# Faye's Naked!



## Liese (Dec 12, 2005)

A few pics about shearing on my blog www.littlemeadowsfarms.blogspot.com


----------



## MullersLaneFarm (Jul 23, 2004)

So whatcha gonna do with the fleece??

Oh! I forgot to tell you last week - going along with your 'adopt-a-sheep' program, I saw someone on etsy that was offering CSA memberships for the wool of their sheep herd.

Another thing to think about ....


----------



## Liese (Dec 12, 2005)

You're talking about the couple out on Martha's Vineyard? Do you think that wording/concept is a better one than the "adopt a sheep"?

Hope to sell all the fleece I can, we're expecting to have to spend nearly $1,000. for hay this year. So I'm going to put up fleece pics on the web site and charge by the pound - adult Dorset $5 and Jacob $8, $12 for the hogget fleeces. What fleece doesn't sell I'm going to spin up and sell. Just got in dyes from Pro-chem so going to start working on spaced dyed yarns for socks.


----------



## MullersLaneFarm (Jul 23, 2004)

I think it was someone on Martha's Vineyard.

In my mind, 'adopt-a-sheep' would be getting fleece from that one sheep, whereas when I think of CSA, I think of getting a portion of all fleeces of the herd.

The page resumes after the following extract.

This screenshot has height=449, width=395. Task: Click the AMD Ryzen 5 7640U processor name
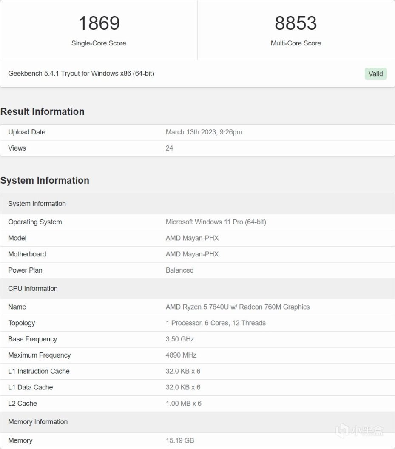click(237, 307)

I don't know which I would like better .... but when I saw the CSA, I immediately thought of you.

Let us know when the fleece go up on your site.


----------



## Marchwind (May 10, 2002)

Liese I love the spots on Teacups rump. Is her fleece spotted like that? I don't remember seeing a sheep like that in your flock.


----------



## Liese (Dec 12, 2005)

Teacup's fleece from the outside just looks creamy white so it was a surprise to us too. If you look at the fleece folded back you can see that it's a heathery grey half way and then becomes cream. I'll pull out a few locks and take a photo of them so you can see the change, quite interesting.


----------



## Liese (Dec 12, 2005)

Cyndi, thank you for thinking of me - that's so nice to hear.


----------



## FalconDance (Feb 4, 2007)

(So, is Teacup's "old coat" spoken for already?)


----------



## Liese (Dec 12, 2005)

No, Teacup's fleece is available, this is her hogget fleece so we're asking $12/lb. Let me get some more pics up on Flickr so you can see the colour better. This morning we sheared Fiona and Precious - whoohoo the Corriedale fleece is so beautiful but so difficult, I was sweating bullets and still managed to cut her - "sh*t, damn, hell!" as my Mum says, I just hate to hurt them, granted it wasn't big but still. Going into to town soon to get some wine for tonight!


----------



## Liese (Dec 12, 2005)

Here's a pic of Teacup's locks, http://www.flickr.com/photos/[email protected]/2335687272/

Can't seem to get the pic to show up here directly, sigh.


----------



## MullersLaneFarm (Jul 23, 2004)

I tried but i couldn't get it to show up either, (not that I was trying to brown nose or anything like that missFalconIcalledItfirst :nana:

:duel:

Is teacup a jacob?? I have at least 3 jacob fleeces I need to get carded before I buy another one. It's all yours Falcon.

It's a beautiful lock!


----------



## Liese (Dec 12, 2005)

Yes, Teacup is a full Jacob, she's one of Bethany's daughters and Issac is the sire to everyone. It's funny but I just don't remember her being so freckled when she was born but then Bethany was the last one to lamb and things aren't real clear of that time in general! Plus these Jacobs like to do the Greta Garbo thing when they're lambing - I could be right in with the Dorsets and even had Fiona's head on my lap doing lamaze with her, lol.


----------



## FalconDance (Feb 4, 2007)

I'm being a responsible adult :Bawling: and fore-going Teacup's first shear. 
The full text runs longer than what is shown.